- _WHAT NEEDS TO BE DONE_:
Within the lines below, find those that hold the string "computer" and copy each one.
────────────────
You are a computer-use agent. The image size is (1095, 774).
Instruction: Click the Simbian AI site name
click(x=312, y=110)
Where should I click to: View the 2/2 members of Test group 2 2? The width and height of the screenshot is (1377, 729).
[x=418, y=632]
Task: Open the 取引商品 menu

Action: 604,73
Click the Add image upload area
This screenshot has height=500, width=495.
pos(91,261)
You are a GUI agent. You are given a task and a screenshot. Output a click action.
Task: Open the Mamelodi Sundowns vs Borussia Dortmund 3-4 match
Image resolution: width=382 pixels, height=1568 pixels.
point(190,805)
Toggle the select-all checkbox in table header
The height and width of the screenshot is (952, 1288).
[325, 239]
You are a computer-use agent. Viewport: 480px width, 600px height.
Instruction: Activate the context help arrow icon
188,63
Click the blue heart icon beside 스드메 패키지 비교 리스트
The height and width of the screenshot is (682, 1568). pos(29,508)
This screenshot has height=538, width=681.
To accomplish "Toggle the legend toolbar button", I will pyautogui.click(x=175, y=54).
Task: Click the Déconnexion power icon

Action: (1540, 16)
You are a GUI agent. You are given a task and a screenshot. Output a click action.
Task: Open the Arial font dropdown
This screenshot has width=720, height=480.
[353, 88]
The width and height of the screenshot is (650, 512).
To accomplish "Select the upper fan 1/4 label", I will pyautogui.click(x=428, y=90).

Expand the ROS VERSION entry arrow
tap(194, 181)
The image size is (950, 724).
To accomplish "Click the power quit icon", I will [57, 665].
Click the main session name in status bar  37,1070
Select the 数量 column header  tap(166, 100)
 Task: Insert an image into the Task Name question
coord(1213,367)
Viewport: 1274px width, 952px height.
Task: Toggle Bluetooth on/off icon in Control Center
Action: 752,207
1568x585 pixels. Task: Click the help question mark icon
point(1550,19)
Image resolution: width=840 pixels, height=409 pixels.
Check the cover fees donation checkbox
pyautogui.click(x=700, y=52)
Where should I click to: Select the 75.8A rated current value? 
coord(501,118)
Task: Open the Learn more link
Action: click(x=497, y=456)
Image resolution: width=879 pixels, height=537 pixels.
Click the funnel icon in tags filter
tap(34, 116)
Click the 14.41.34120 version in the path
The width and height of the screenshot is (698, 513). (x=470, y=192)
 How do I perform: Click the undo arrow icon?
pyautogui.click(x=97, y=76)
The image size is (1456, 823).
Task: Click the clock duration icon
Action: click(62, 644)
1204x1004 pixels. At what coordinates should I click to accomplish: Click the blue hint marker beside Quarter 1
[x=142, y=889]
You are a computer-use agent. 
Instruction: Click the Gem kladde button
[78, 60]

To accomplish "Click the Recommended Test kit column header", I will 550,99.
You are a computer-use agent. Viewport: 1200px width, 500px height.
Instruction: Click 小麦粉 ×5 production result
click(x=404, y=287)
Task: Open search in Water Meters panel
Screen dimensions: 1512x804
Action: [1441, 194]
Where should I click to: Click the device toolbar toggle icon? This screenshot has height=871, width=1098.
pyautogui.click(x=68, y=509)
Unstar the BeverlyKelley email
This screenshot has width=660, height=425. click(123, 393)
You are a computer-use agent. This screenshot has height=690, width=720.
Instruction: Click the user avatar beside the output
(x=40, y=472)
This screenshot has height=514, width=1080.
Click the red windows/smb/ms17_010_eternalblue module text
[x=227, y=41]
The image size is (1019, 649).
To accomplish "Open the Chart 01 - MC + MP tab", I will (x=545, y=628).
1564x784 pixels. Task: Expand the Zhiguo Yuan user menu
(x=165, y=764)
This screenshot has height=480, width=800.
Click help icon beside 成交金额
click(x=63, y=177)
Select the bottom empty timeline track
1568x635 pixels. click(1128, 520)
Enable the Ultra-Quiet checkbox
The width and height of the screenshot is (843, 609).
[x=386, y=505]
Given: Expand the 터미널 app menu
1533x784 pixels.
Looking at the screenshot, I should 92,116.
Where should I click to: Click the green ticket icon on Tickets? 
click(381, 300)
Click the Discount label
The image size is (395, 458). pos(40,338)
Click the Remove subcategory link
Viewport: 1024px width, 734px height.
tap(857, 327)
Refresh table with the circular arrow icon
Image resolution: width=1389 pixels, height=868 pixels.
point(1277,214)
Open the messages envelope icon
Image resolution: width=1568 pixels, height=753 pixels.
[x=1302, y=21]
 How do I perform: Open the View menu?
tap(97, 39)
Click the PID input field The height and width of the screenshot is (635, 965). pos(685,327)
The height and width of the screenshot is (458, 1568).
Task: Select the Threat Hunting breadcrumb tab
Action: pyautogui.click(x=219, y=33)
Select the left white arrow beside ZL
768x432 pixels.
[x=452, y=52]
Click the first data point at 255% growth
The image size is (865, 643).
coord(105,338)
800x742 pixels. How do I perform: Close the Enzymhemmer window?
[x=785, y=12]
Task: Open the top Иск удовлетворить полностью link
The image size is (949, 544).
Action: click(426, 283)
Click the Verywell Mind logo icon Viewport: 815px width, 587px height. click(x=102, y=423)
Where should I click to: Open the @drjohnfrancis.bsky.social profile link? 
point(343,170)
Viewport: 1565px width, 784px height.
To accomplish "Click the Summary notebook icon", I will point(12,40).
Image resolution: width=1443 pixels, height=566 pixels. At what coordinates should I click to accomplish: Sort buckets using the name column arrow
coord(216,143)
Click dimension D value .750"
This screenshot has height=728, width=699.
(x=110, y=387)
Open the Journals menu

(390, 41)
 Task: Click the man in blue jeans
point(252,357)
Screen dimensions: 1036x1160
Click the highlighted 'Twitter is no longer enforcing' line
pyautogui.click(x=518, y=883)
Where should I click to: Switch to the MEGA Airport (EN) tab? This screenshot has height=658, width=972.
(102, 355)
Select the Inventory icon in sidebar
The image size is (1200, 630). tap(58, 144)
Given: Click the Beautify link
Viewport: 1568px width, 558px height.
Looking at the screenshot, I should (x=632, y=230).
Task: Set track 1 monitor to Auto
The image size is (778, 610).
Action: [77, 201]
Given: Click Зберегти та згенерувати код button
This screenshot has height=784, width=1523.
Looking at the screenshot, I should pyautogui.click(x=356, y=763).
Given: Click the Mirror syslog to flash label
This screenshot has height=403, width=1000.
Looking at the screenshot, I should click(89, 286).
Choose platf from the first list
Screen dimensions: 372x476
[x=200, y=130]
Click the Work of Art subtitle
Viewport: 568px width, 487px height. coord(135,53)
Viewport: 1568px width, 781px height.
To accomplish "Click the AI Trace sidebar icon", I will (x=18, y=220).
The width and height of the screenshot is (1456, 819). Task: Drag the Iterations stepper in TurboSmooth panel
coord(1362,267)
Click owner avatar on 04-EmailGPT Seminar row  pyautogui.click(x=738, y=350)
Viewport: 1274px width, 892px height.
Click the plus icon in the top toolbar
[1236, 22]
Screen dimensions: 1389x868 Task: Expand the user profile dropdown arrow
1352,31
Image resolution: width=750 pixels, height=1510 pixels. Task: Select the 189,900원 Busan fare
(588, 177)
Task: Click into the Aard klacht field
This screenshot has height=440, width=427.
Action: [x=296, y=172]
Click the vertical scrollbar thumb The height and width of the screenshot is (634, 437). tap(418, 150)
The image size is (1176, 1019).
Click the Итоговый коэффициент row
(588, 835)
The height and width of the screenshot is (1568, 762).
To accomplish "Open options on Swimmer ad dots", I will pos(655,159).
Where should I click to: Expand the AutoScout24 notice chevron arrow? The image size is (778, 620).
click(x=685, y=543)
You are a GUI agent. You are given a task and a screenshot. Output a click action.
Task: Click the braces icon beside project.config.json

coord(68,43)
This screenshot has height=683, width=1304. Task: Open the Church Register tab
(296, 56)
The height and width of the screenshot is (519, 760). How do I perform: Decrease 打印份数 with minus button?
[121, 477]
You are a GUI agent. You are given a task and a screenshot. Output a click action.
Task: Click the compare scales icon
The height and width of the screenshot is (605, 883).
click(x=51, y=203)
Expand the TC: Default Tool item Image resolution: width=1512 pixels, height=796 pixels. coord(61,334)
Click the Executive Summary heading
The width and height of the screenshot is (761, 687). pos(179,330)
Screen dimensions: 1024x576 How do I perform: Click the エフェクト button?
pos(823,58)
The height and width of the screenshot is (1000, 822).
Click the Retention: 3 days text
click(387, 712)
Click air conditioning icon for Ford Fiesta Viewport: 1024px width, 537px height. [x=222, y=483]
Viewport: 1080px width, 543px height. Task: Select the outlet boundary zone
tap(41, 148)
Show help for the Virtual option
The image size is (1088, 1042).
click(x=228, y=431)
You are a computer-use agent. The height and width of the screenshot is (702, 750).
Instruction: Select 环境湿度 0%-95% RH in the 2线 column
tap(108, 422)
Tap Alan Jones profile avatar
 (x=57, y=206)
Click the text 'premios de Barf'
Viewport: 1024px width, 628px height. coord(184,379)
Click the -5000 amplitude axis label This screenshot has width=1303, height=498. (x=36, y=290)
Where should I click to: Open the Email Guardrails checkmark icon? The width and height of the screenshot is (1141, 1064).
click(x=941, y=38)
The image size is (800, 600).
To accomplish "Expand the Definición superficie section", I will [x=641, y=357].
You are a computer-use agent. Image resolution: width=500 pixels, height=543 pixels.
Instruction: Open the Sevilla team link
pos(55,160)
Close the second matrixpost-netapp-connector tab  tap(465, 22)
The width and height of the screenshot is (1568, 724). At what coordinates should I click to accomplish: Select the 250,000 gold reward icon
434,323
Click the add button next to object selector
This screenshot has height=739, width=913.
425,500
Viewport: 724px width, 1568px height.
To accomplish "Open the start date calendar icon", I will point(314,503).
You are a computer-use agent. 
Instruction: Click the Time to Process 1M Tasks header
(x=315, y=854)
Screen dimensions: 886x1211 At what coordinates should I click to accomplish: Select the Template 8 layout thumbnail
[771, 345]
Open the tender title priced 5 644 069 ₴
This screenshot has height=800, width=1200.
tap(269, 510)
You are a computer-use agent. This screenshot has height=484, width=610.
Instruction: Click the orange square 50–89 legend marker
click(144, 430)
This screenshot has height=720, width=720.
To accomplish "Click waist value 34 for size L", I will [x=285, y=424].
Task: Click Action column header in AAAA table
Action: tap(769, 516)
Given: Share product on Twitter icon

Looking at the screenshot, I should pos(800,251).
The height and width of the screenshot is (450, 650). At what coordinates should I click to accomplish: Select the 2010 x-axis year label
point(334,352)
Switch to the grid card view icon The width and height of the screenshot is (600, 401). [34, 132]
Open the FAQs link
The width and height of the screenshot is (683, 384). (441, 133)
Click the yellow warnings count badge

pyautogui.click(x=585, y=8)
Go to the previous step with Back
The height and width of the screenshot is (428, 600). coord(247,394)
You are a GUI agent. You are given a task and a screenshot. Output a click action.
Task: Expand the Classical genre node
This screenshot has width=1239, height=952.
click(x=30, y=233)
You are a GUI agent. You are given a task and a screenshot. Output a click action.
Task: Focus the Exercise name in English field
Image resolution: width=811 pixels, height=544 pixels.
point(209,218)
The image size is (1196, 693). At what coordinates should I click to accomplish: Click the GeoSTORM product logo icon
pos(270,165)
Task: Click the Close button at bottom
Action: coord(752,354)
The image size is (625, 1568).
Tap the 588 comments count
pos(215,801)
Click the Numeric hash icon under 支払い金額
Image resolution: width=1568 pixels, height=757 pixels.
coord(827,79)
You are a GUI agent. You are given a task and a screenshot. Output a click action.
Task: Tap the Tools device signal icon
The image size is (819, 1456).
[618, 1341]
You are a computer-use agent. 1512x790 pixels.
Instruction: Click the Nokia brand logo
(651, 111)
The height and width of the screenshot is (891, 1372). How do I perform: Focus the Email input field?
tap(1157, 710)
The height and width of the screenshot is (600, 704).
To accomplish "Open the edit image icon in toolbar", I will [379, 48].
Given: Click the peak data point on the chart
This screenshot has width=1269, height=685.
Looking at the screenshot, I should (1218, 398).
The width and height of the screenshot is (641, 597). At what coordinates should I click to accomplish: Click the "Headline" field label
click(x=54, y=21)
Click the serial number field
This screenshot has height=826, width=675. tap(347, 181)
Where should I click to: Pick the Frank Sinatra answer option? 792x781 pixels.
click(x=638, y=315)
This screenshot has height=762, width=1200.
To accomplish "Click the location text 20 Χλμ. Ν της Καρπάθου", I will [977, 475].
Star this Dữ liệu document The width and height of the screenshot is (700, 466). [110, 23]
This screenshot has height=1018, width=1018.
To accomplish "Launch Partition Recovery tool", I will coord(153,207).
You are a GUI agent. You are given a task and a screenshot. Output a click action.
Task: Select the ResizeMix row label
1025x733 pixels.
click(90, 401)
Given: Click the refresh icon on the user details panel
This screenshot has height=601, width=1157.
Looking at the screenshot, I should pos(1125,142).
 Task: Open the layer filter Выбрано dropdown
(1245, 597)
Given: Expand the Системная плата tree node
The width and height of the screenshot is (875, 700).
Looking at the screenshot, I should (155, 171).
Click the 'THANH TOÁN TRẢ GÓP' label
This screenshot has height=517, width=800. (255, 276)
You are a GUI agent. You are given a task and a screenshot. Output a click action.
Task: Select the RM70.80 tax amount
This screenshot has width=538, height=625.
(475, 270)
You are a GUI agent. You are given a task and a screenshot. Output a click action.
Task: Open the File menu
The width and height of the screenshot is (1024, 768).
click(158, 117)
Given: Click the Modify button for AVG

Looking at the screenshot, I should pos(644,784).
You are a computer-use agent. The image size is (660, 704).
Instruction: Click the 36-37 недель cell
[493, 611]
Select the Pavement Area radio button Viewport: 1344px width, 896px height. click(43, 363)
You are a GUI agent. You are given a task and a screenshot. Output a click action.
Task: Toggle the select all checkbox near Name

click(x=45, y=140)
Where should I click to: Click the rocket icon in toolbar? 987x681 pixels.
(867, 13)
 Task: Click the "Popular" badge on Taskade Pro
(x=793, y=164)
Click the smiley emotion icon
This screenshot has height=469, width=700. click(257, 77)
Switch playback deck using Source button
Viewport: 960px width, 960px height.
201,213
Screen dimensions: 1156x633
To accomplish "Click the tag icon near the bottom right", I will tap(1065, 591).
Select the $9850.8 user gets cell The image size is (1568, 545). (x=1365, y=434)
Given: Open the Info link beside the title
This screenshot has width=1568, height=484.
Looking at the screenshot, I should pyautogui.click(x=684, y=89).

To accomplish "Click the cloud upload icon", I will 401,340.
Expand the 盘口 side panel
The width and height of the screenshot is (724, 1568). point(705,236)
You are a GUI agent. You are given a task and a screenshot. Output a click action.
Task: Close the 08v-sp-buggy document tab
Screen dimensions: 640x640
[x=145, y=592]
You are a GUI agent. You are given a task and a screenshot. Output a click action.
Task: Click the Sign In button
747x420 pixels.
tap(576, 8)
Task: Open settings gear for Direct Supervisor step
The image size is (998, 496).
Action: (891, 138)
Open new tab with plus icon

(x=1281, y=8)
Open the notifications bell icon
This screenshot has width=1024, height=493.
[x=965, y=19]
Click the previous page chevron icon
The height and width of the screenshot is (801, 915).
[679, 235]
────────────────
- _TASK RESULT_:
You are a computer-use agent. The image size is (1095, 774).
You are a computer-use agent. Viewport: 480px width, 600px height.
You are a computer-use agent. 
You are a computer-use agent. Viewport: 1200px width, 500px height.
You are a computer-use agent. This screenshot has height=690, width=720.
You are a computer-use agent. The height and width of the screenshot is (702, 750).
You are a computer-use agent. Image resolution: width=500 pixels, height=543 pixels.
You are a computer-use agent. 
You are a computer-use agent. This screenshot has height=484, width=610.
You are a computer-use agent. 1512x790 pixels.
You are a computer-use agent. The image size is (660, 704).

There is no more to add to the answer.